According to new report from DR Congo, noticeably two dying Ebola patients were spirited out of a Congo hospital by their relatives on motor-bikes, then taken to a prayer meeting with 50 other people, potentially exposing them all to the deadly virus, a senior aid worker said on Thursday.
Both patients were vomiting and infectious and died hours after the prayer session in the river port city of Mbandaka, Dr. Jean-Clement Cabrol, emergency medical coordinator for Medecins Sans Frontieres (Doctors Without Borders), said.
“The escape was organized by the families, with six motorcycles as the patients were very ill and couldn’t walk,” Cabrol told a news briefing in Geneva after returning from the affected region.
“They were taken to a prayer room with 50 people to pray. They were found at two in the morning, one of them dead and one was dying. So that’s 50-60 contacts right there. The patients were in the active phase of the disease, vomiting.”
The patients got out of the isolation ward on Monday. Earlier reports did not give details of the escape or where they went afterwards. A third patient who left the ward survived.
Health officials started trying to trace the motorcycle drivers and other people who came into contact with the patients as soon as the escape was reported, Dr. Peter Salama, head of emergency response at the World Health Organization (WHO), told Reuters on Thursday.
“From the moment that they escaped, the (health) ministry, WHO and partners have been following very closely every contact,” he said.
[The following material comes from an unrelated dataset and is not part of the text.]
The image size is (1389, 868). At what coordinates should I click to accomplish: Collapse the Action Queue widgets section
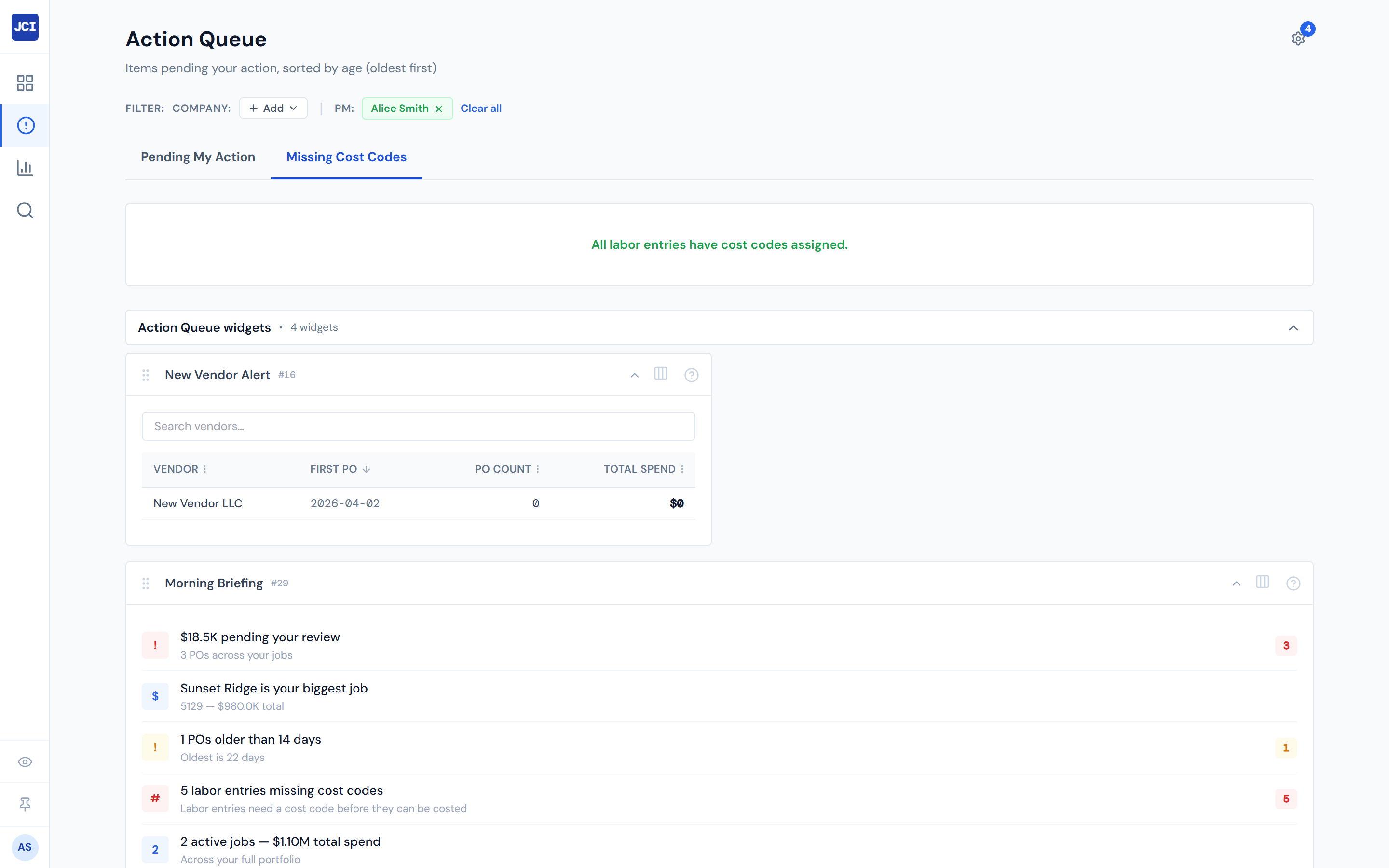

“All it takes is one sick person to travel down the Congo River and we can have outbreaks seeded in many different locations . . . that can happen at any moment, it’s very hard to predict,” he said, referring to the river linking the trading hub of Mbandaka to the capital Kinshasa, whose population is 10 million.
“It is going to be at least weeks and more likely months before we get this outbreak fully under control,” Salama said.
Congo’s ninth recorded outbreak of the disease is thought to have killed at least 22 people so far.
There have been major advances in medical treatment of the virus since it ravaged West Africa in 2014-2016, including the use of an experimental vaccine to protect medical staff.
But local skepticism about the dangers and the need to isolate infected patients continue to complicate efforts to contain it.
In past outbreaks, mourning relatives have caught the hemorrhagic disease by touching the highly-contagious bodies of dead loved ones, sometimes by laying hands on them to say goodbye.